RESTRUCTURING AT IFF
Byline: Vicki M. Young
NEW YORK — Arrogance lost International Flavors and Fragrances Inc. some customers, but a single unified structure is expected to reposition the company for future success in the marketplace.
That was the conclusions of Richard A. Goldstein, chairman and chief executive officer, speaking during a conference call Thursday about disclosure of IFF’s restructuring plans. The new IFF will be organized globally under the broad umbrellas of business development and operations, rather than into separate divisions for flavors and fragrances.
“We have lost our preeminent position as a result of being number one. IFF also developed an attitude of arrogance,” Goldstein told analysts. He explained that it was the company’s arrogance that gave competitors the chance to narrow the gap between them and IFF. The ceo also noted that the company fell short on something it should never have lost sight of: IFF’s focus on its customers and their needs.
“Customer service,” the chairman said, “was not a priority+.Our customers are larger than ever. If we don’t give them [what] they want when they want it, they will go somewhere else.”
He emphasized that the key action to turning the company around is a major restructuring that focuses on customer service — with the global support that matches the customers’ global needs — and the selection of a management team to lead IFF.
Under the new structure, business development will drive the operation while the operations group will be responsible for delivering the products that customers want, when and where they want them.
Another key change is the implementation of a single regional manager covering each of IFF’s major geographic clusters: North America, Europe, Latin America, Asia Pacific and the newly constituted Central Asia, Africa and Mideast region, which includes the Indian subcontinent. The regional managers will work with and be supported by both business development and operations under the new matrix structure.
The single regional manager structure was in response to customers who said that they wanted a single point of contact at IFF, Goldstein said.
Carlos Lobbosco, formerly president of IFF’s worldwide fragrance division, will become executive vice president for business development. The executive vice president for operations post will be filled by Wayne Howard, who joins IFF. Clint Brooks joined IFF on Oct. 2 from Abbott Laboratories as vice president of research and development. Julian Boyden, chairman and ceo of Bush Boake Allen, a recently announced acquisition of IFF, will join IFF as executive vice president and head up the IFF/BBA integration team. All members of the new management team report directly to Goldstein.
The reorganization will cost IFF between $90 million and $100 million in pretax charges over the next 18 to 24 months. The company expects to take a third-quarter charge of $7.5 million, or 5 cents a share, for head-count reductions. Goldstein said during the call that the company is likely to take separate charges in connection with its BBA acquisition, but declined to indicate a range for those charges.

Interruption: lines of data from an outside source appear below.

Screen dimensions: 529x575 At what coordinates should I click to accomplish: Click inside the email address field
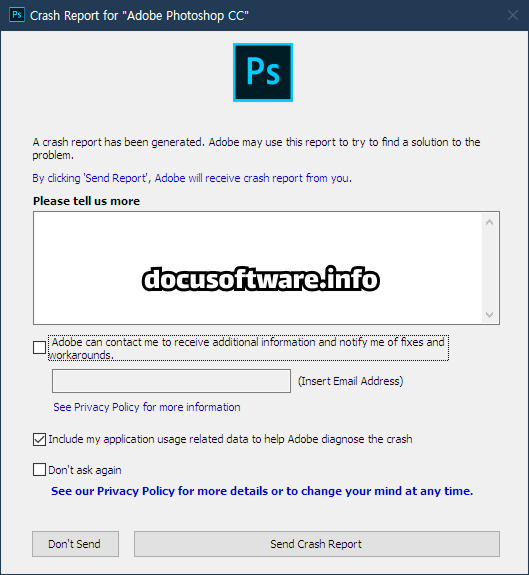171,381
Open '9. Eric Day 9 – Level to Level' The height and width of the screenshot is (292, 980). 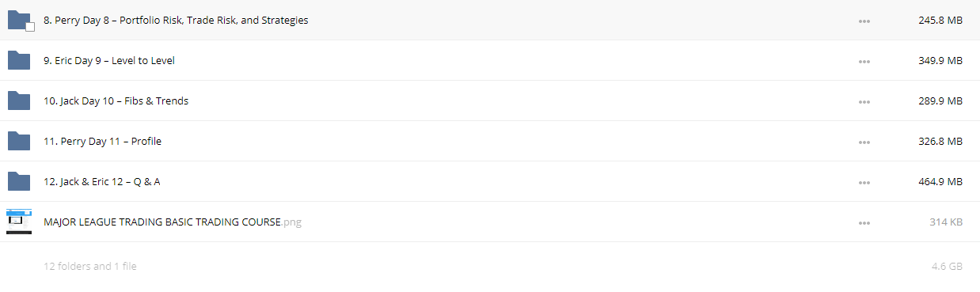click(x=109, y=61)
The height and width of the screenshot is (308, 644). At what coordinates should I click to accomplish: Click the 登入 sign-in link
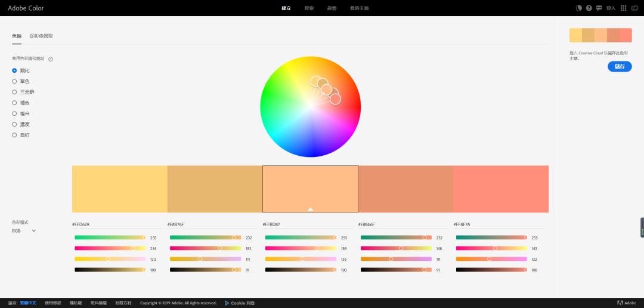tap(611, 8)
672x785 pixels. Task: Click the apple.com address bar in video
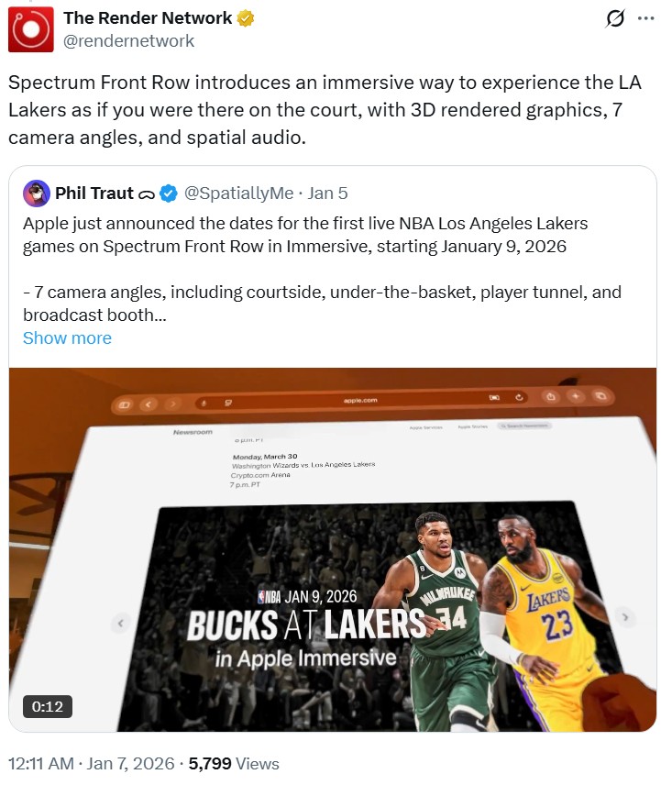pyautogui.click(x=360, y=401)
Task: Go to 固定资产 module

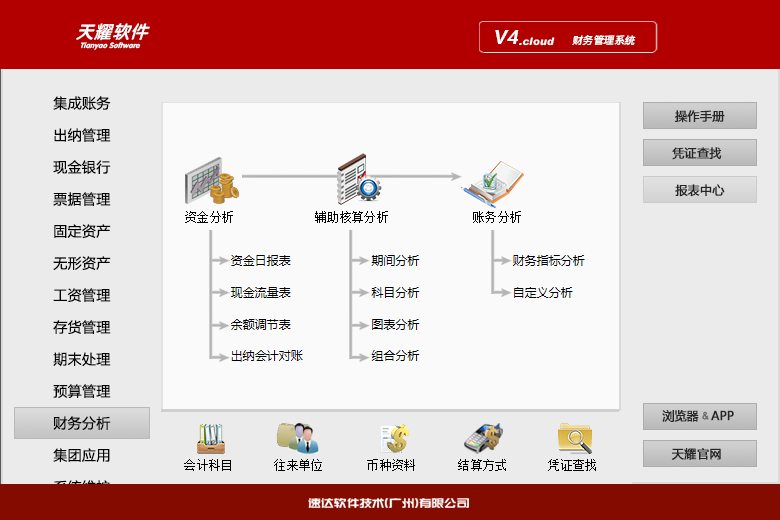Action: 82,231
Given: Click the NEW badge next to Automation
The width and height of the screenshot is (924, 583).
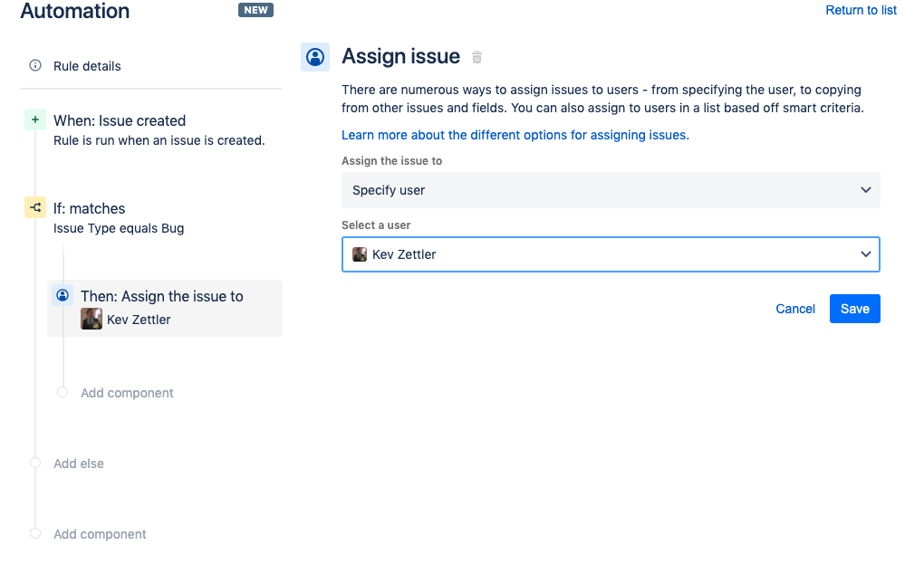Looking at the screenshot, I should pos(255,10).
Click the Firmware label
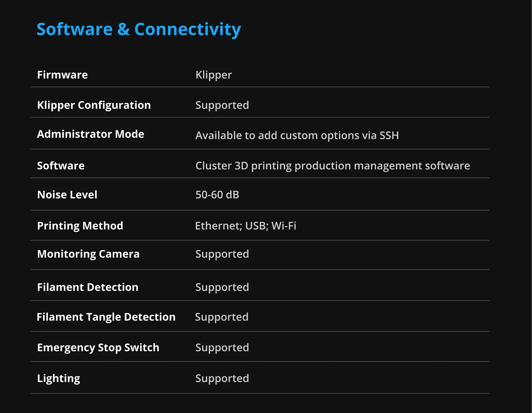This screenshot has width=532, height=413. [x=62, y=75]
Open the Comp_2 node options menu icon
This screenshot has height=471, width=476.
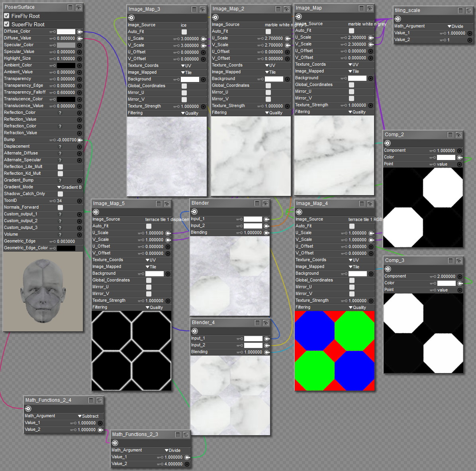point(450,135)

The company said in its statement that, excluding nonrecurring charges, it still expects to record 33 cents in earnings per share for the third quarter and $1.55 for the year. The restructuring is expected to yield annual savings in the range of $25 million to $30 million by the year 2003, with a portion of the savings reinvested in the business. That number, the company pointed out, is incremental to the expected $70 million in savings from IFF’s acquisition of BBA for $970 million, which is expected to be completed by yearend.
“Some people may think we are taking on too much too soon,” Goldstein said, explaining that some viewed getting the house in order a priority before taking on such a major acquisition. However, the ceo pointed out that BBA will be an “important catalyst for change from day one as we look for synergies.” He added, “At the end of the day, we will be more coherent and efficient than if we were to reorganize ourselves first and then take on an acquisition.”
Goldstein noted that IFF will not be satisfied until the company firmly establishes its position as the leader in flavors and fragrances, and that in the end, “We will be bigger and better than when we began.” The combined business, he noted, will be evenly split between flavors and fragrances.